The Soldiers and Royal Marines worked together to create Provincial Reconstruction Teams to go out in to the field in the Kandahar-based scenarios while on the training sites at Fort Pickett. The troops entered the training areas as the PRT and interacted with role-players to gauge the climate of the different villages and focus on how they could make life better for the inhabitants in the exercise.

“The most important thing for us is the international connection, so getting each of the different countries together is vital,” said King. “Canadian and U.S. Civil Affairs and CiMiC troops are working together now in Kandahar and our British counterparts are next door in Helmand Province, so we are doing this kind of work in the theater of operations.”

“Our objective is to support the maneuver commander as civil affairs operators,” said Lt. Col. John Lawlor, commander of the 450th Civil Affairs Battalion. “We come in and do an assessment of areas and make sure we know what their needs and requirements are to see how we might assist the local populous and see what assets the local populous may have to assist the maneuver unit.”

While the troops were at MTC they had plenty of opportunities to take advantage of the many training facilities the site has to offer.

  Southbound Trooper X

Canadian soldiers radio in a 9-Line medical evacuation during Exercise Southbound Trooper X at Fort Pickett, Va., Feb. 16, 2010. Southbound Trooper is a training exercise integrating Canadian, British and American troops. (U.S. Army photo by Spc. Justin Cheek)

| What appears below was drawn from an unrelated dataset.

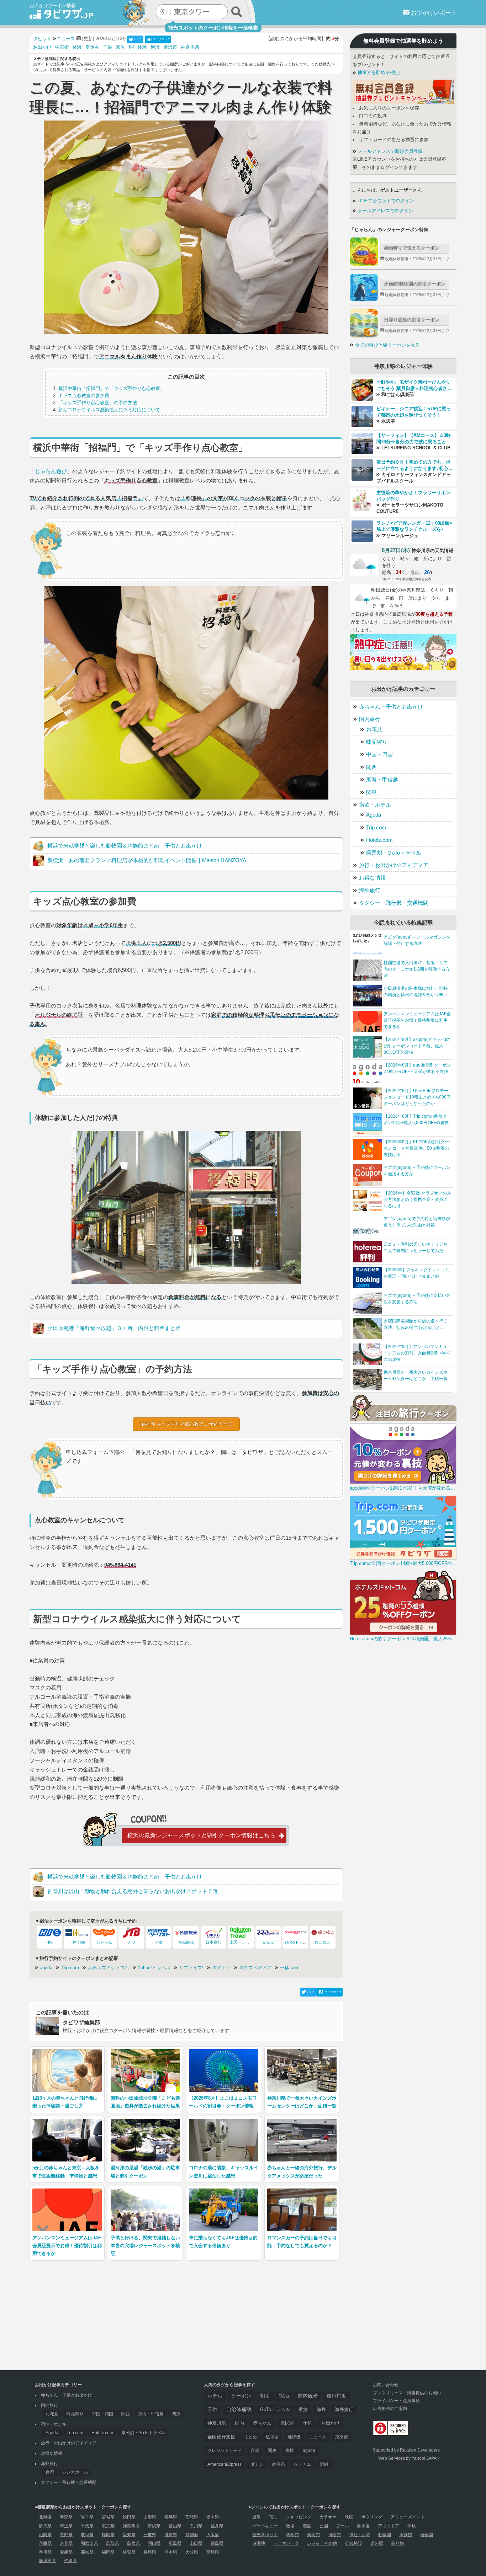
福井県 (217, 2525)
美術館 (313, 2534)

“There are some really unique training devices that are here. There’s a Humvee roll-over trainer and there are some video-based weapons training systems that we’ll use as fillers for opportunity training,” said Lawlor. “We’re doing those in conjunction with the Canadians and the Royal Marines as well.”

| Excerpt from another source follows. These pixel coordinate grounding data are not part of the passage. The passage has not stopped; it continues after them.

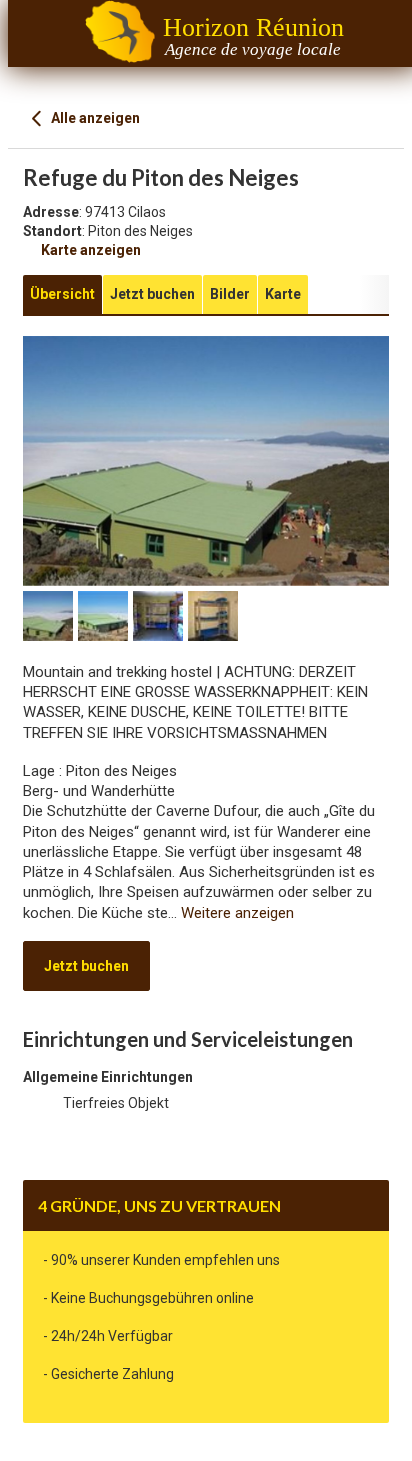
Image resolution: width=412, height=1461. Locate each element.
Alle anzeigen (94, 118)
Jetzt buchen (86, 966)
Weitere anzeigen (237, 913)
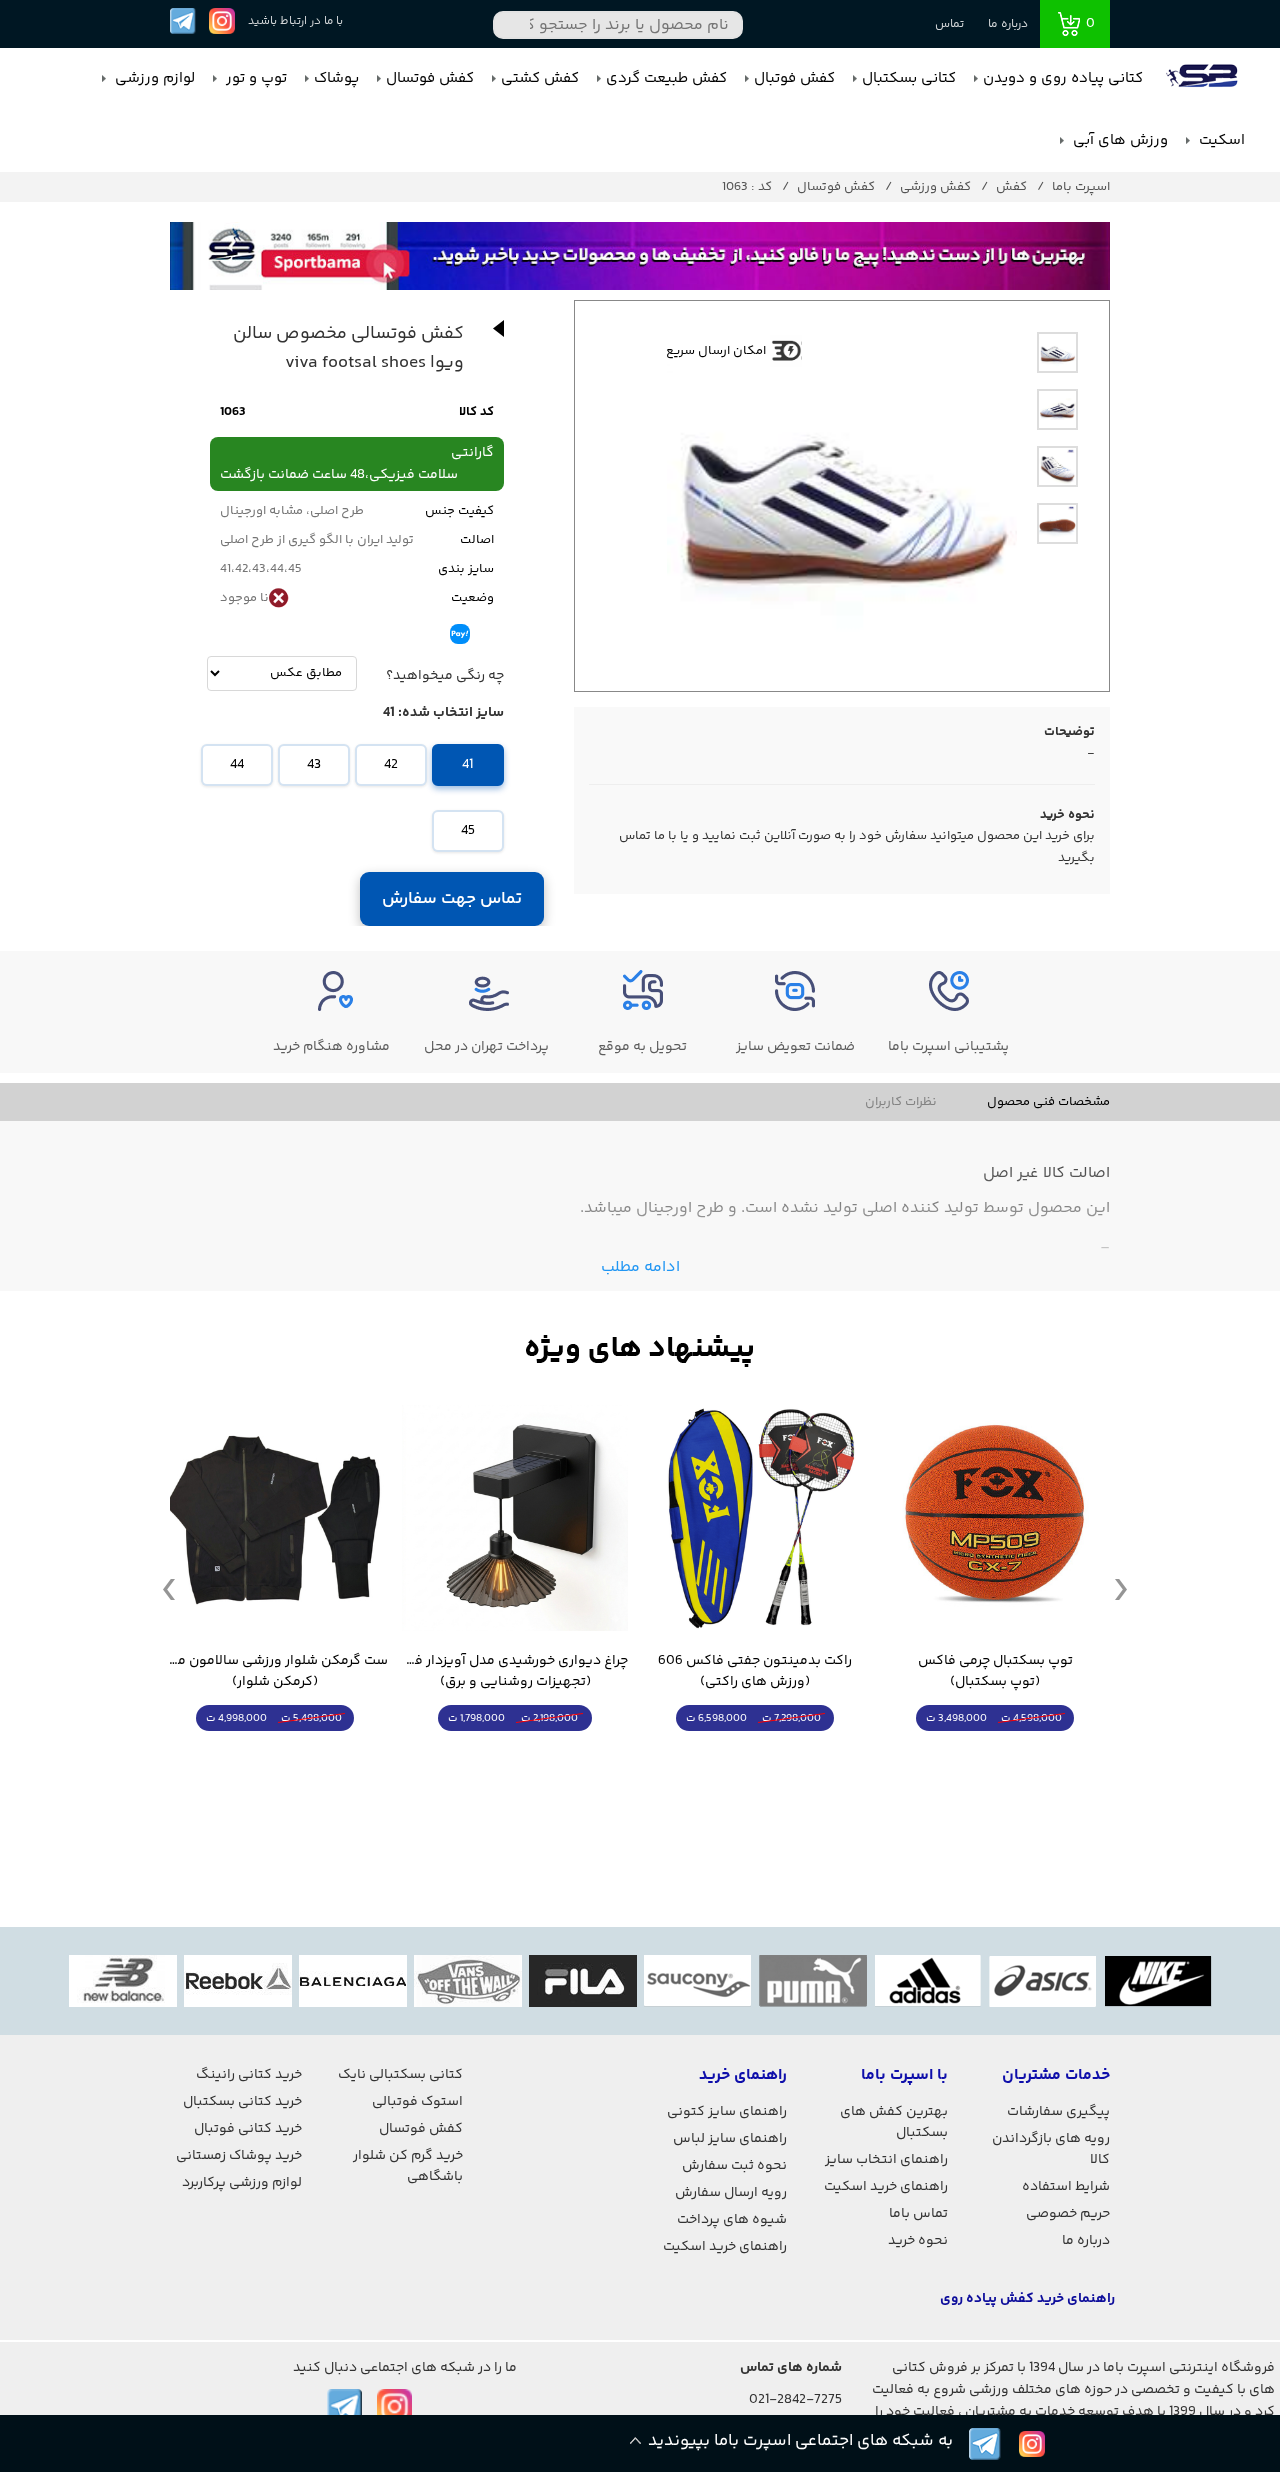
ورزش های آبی (1118, 140)
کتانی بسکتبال (909, 78)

In addition to the virtual training and simulators available, the Soldiers and Royal Marines also had the chance to run through some of the live-fire lanes, including the “kill house.”

“The kill house was obviously the highlight,” said Cpl. Gus Martin, Royal Marines Reserve, Scotland. “Back home they are few and far between. You pretty much have to be Special Forces to get regular training with them, so to get that facility is pretty good to include in the package.”

With over 20 live-fire ranges, an urban warfare complex, simulated forward operating bases, and several training villages at Fort Pickett, the Reserve forces had many opportunities to utilize the most high-tech and real-to life training aids available to modern forces.